The college's sole point on appeal is that the court erred in finding that the $42,500 policy was canceled through the action of the college in securing new policies of insurance on property with the intention that the $42,500 policy be canceled because (1) the policy could be canceled only by mutual consent of the parties or by compliance with the policy provisions (request by the insured or 5 days' written notice by the insurer), and could not be canceled 'through a mere intent to cancel' on the part of the college, and (2) the policy had no provision voiding it if there was other insurance and there was no mutual agreement of the parties that the securing of other insurance with the intent that such other insurance be substituted therefor would effect a cancellation of the policy.

MFA's contention is that there was a cancellation under the doctrine of cancellation by substitution and replacement, which has been adopted in a number of jurisdictions. 1 MFA says that this question has never been directly considered by the appellate courts of this state, and urges that we now adopt and apply this doctrine in this case, and hold that the action of the college in procuring new insurance with the intention that it replace existing insurance and be substituted therefor, without any intention to acquire additional insurance, constituted in law an effective, voluntary cancellation of the existing insurance.

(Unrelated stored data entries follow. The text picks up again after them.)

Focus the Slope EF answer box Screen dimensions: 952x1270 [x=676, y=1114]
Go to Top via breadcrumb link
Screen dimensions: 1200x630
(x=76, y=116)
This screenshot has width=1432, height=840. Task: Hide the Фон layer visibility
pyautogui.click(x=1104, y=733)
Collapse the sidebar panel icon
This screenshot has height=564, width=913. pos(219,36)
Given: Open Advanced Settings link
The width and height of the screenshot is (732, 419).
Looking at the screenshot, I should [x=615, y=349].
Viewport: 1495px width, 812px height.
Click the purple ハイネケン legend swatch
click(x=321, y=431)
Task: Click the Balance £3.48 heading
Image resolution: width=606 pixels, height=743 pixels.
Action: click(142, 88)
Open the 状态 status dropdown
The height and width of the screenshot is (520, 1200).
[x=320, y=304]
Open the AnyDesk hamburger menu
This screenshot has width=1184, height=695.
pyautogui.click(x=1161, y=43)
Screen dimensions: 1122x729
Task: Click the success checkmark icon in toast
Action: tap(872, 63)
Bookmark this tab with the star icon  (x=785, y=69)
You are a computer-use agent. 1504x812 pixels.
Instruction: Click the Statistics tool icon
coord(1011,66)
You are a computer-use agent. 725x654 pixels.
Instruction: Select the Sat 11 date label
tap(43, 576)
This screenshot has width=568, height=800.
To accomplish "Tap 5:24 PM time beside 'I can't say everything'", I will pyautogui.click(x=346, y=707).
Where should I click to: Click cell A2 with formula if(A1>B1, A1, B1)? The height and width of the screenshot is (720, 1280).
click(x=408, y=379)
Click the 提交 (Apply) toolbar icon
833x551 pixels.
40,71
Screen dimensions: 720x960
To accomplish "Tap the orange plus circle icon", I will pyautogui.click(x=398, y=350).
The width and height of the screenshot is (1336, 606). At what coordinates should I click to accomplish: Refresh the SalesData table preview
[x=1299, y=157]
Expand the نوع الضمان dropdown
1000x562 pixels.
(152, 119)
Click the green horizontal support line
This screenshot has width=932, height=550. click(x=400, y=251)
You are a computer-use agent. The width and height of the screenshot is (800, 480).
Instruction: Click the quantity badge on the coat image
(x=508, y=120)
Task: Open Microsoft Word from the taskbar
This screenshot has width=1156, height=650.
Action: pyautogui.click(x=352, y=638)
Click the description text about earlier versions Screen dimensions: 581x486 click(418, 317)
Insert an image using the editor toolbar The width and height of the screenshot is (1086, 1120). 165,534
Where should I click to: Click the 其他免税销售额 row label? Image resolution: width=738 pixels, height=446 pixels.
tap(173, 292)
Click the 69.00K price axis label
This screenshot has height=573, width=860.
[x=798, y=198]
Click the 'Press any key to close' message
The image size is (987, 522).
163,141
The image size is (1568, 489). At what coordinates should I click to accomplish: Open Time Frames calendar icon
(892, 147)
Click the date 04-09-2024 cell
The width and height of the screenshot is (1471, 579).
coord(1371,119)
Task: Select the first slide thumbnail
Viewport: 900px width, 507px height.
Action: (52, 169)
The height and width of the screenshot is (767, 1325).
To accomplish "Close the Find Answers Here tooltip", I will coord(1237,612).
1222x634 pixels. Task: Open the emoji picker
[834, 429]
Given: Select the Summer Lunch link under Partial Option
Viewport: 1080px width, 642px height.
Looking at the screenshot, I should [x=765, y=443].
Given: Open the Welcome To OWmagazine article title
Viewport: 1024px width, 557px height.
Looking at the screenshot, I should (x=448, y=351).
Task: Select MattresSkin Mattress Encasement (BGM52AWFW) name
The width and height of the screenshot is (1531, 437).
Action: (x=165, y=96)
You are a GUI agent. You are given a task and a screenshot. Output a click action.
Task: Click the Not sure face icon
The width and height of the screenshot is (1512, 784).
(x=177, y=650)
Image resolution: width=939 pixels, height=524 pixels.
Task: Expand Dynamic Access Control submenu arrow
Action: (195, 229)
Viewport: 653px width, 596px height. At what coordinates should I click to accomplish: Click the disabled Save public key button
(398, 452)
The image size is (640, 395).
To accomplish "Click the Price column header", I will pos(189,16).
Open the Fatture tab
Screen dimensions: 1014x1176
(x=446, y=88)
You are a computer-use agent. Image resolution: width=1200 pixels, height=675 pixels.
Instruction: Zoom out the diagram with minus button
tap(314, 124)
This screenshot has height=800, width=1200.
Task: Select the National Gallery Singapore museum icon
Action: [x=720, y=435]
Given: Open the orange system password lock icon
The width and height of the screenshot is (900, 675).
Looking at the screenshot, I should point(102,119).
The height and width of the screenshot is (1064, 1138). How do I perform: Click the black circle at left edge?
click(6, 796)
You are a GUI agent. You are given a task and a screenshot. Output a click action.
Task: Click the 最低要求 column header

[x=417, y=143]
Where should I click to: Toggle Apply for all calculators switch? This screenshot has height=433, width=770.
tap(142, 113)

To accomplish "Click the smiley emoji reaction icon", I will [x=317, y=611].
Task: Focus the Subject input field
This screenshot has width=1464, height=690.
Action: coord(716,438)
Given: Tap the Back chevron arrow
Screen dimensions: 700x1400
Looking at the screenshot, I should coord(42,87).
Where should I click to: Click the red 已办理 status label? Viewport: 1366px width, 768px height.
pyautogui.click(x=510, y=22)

The policy provision for cancellation follows:

'This policy shall be cancelled at any time at the request of the insured, in which case this Company shall, upon demand and surrender of this policy, refund the excess of paid premium above the customary short rates for the expired time. This policy may be cancelled at any time by this Company by giving to the insured a five days' written notice of cancellation with or without tender of the excess of paid premuim above the pro rata premium for the expired time, which excess, if not tendered,...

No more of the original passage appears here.